### Your assignment
For this exercise, output exactly and only the lines running from the one with "This screenshot has width=1158, height=886." through the final line of the data below, without pictures.

(Saved entries)
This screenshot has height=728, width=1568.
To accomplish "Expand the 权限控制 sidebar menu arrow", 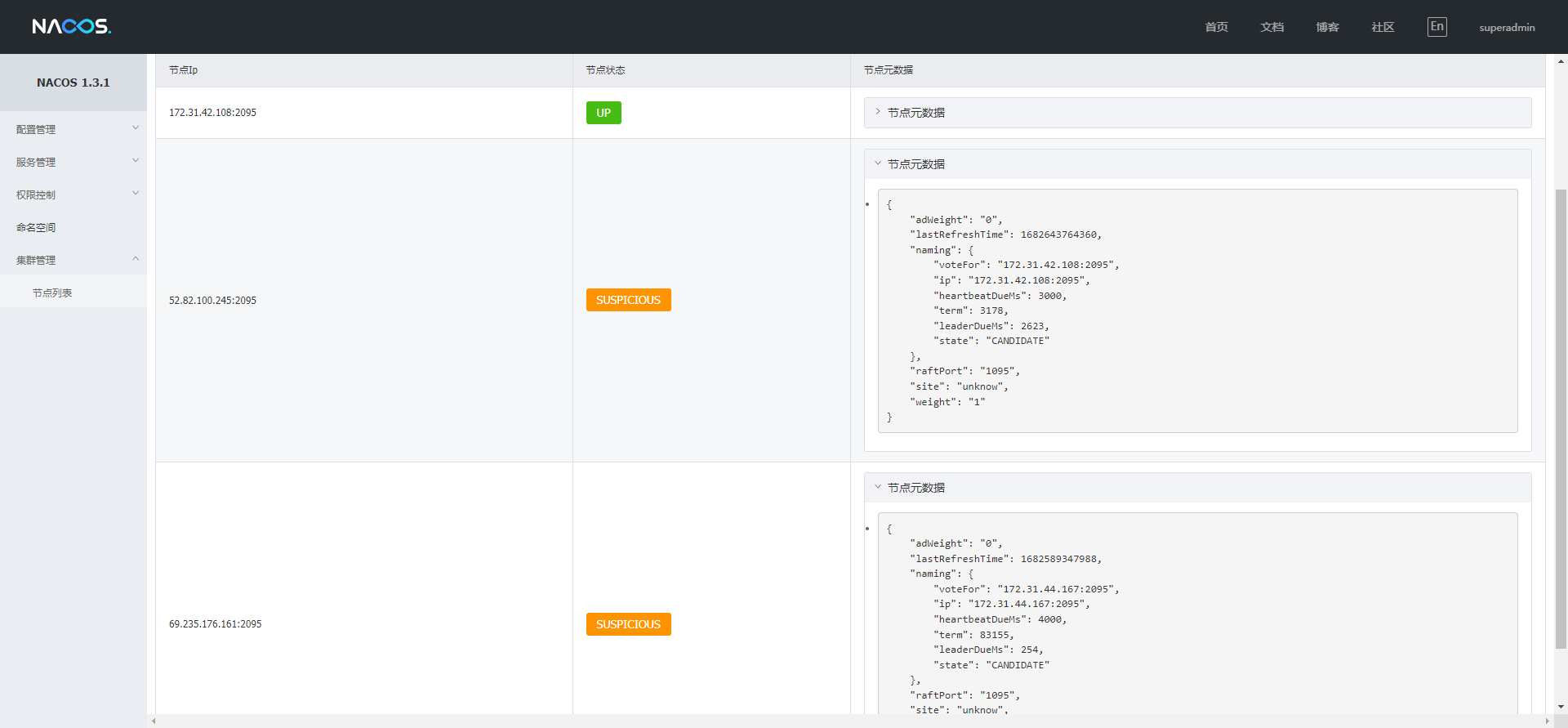I will click(136, 194).
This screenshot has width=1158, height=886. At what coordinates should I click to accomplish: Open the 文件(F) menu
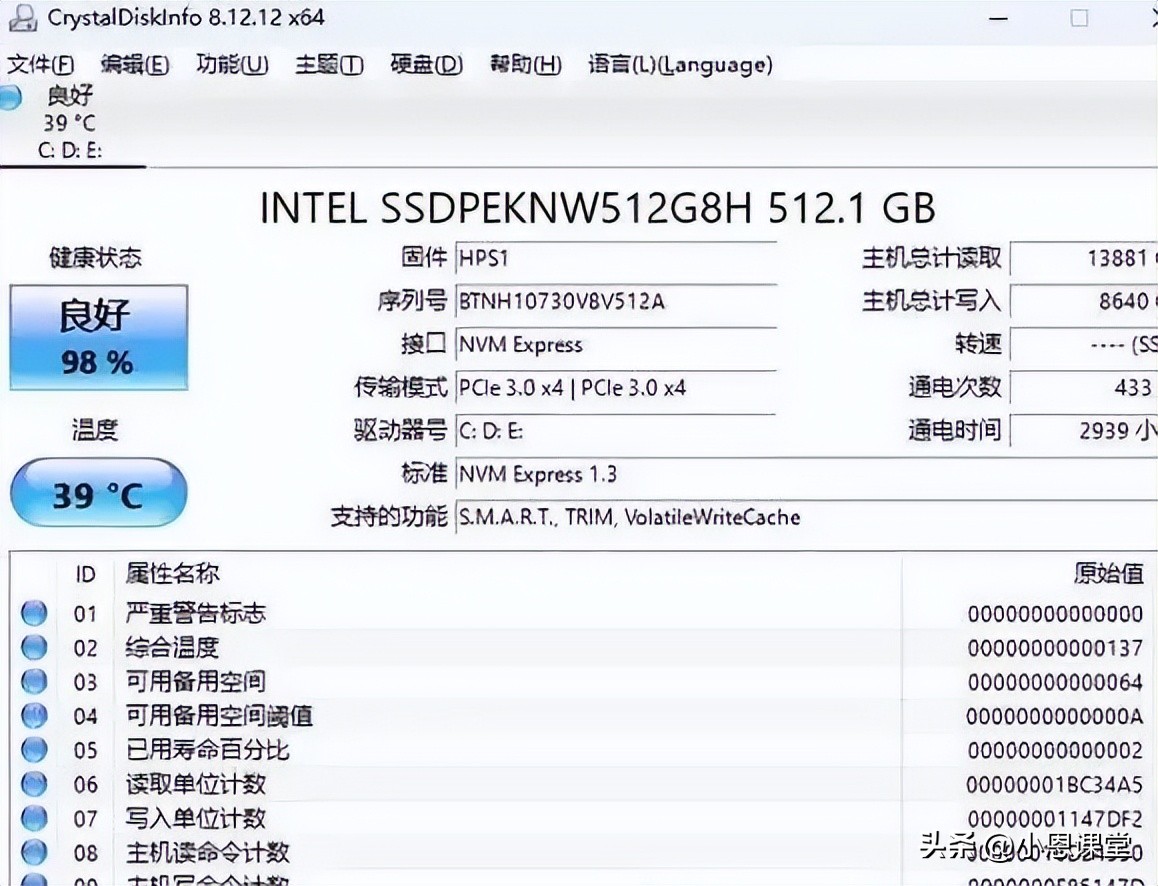pos(42,64)
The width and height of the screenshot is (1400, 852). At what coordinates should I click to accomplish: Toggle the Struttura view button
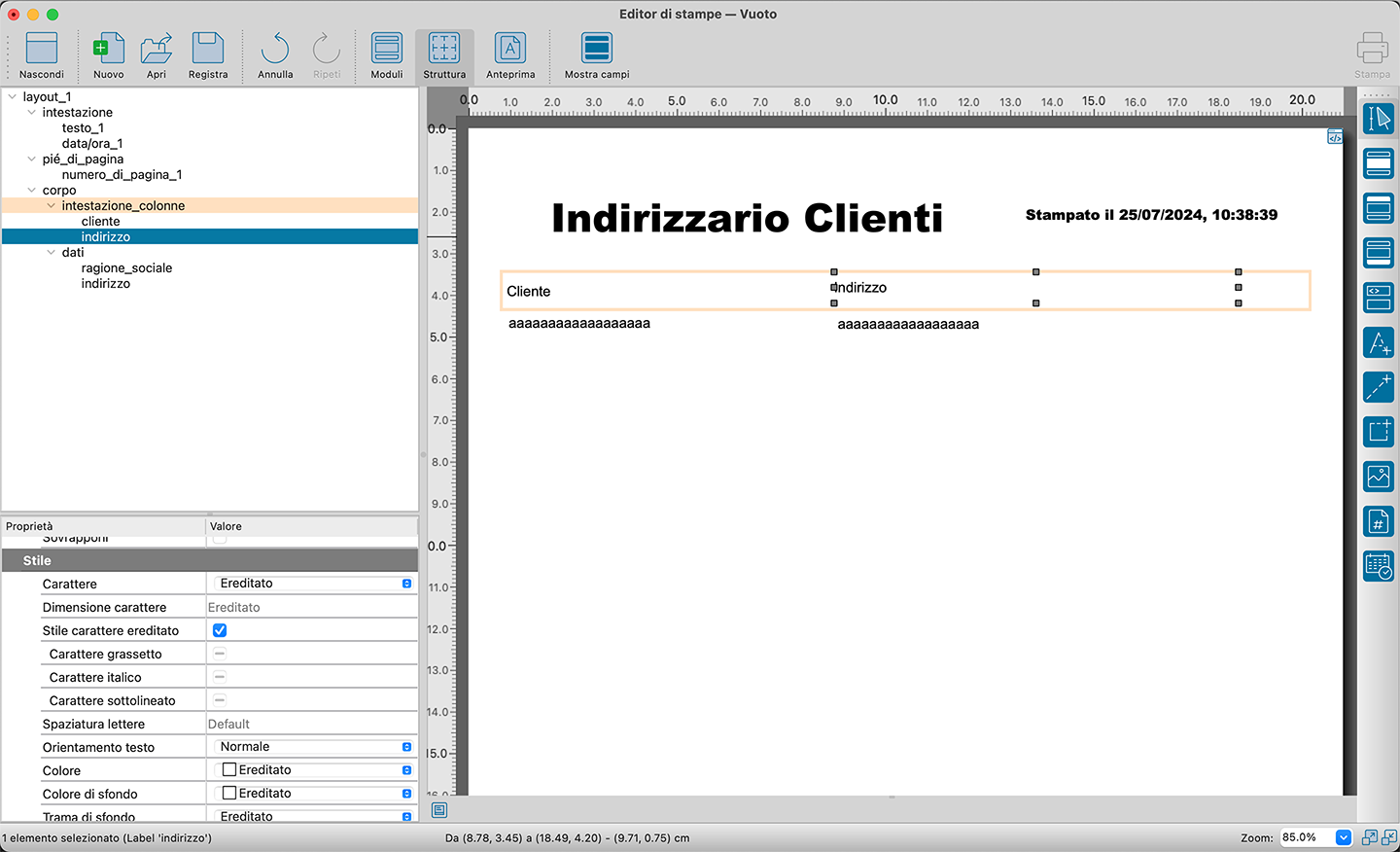pyautogui.click(x=444, y=55)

### Completed task
This screenshot has width=1158, height=886. At what coordinates should I click to accomplish: Open the 文件(F) menu
pos(42,64)
The width and height of the screenshot is (1400, 852). At what coordinates should I click to accomplish: Toggle the Struttura view button
pyautogui.click(x=444, y=55)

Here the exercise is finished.